# Sharpening forks



## XooMG (Mar 26, 2021)

A short while ago, I decided to buy a metal fruit fork to replace the plastic disposable one I'd been using for too long. Went to the store and found a nice cheap POS:





And chopped off a couple cm from the handle because it was too long.

I also thought maybe the tines could be a little pointier.





Then I discovered that the fork was not in fact a fruit fork, but probably a cake fork. I was devastated to learn that all my effort had been in vain.

So I went to a supermarket to find a genuine fruit fork so I could shank little tomatoes, grapes, and my tongue with minimal shame.





But what's this? These are almost duller than my fingers. I might as well skewer my fruit with a chopstick.





Ahh well, I have some stones, so I went ahead and tried to thin the tips a bit.

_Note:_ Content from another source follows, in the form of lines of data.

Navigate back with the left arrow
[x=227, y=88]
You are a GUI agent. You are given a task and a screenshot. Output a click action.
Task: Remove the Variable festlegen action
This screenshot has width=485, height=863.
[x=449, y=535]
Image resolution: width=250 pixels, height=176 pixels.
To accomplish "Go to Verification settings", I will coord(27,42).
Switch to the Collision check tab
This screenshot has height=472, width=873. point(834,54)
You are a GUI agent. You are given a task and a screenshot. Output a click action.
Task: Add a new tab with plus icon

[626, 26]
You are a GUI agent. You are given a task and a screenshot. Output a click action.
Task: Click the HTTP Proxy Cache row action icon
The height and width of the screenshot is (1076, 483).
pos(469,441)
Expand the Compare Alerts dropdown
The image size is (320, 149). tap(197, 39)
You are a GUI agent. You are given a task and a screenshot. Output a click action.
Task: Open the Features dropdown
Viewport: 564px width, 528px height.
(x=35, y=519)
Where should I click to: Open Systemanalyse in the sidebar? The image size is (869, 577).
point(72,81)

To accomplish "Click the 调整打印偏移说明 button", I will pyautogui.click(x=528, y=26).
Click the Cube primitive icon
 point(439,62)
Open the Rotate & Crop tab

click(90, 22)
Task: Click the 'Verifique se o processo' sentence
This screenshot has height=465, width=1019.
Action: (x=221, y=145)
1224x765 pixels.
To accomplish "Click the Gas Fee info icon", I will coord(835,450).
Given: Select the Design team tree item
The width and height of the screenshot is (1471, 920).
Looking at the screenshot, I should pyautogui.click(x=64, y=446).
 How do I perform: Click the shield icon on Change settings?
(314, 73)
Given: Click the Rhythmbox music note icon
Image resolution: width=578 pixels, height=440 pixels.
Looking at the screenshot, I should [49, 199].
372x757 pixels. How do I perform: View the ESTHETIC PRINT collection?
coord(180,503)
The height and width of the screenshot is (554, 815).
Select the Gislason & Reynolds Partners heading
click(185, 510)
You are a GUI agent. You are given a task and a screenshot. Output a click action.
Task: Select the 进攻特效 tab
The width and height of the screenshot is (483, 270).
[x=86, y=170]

Energized by my newfound hobby of sharpening tiny forks, I went and bought some Japanese fruit forks. Sharpened one and took a quick snap in the rain (again) to juxtapose the stock and modified tines:





Then I went back to my cake fork. I did some more refinement of the points and now I think I'm not too ashamed of using it to stab fruit.


----------



## RDalman (Mar 26, 2021)

But is it not counterproductive and the sharp tips actually make food slide off easier? Like with nails for wood, the best ones are supposedly the ones with blunt tips that tear a hole as they go in and won't be pushed out... I heard


----------



## ian (Mar 26, 2021)

RDalman said:


> But is it not counterproductive and the sharp tips actually make food slide off easier? Like with nails for wood, the best ones are supposedly the ones with blunt tips that tear a hole as they go in and won't be pushed out... I heard



Ssh. Sharper is always better.


----------



## ethompson (Mar 26, 2021)

The internet is responsible for lots of social ills, but I do love that it allows people who appreciate this type of beautiful nonsense to come together. 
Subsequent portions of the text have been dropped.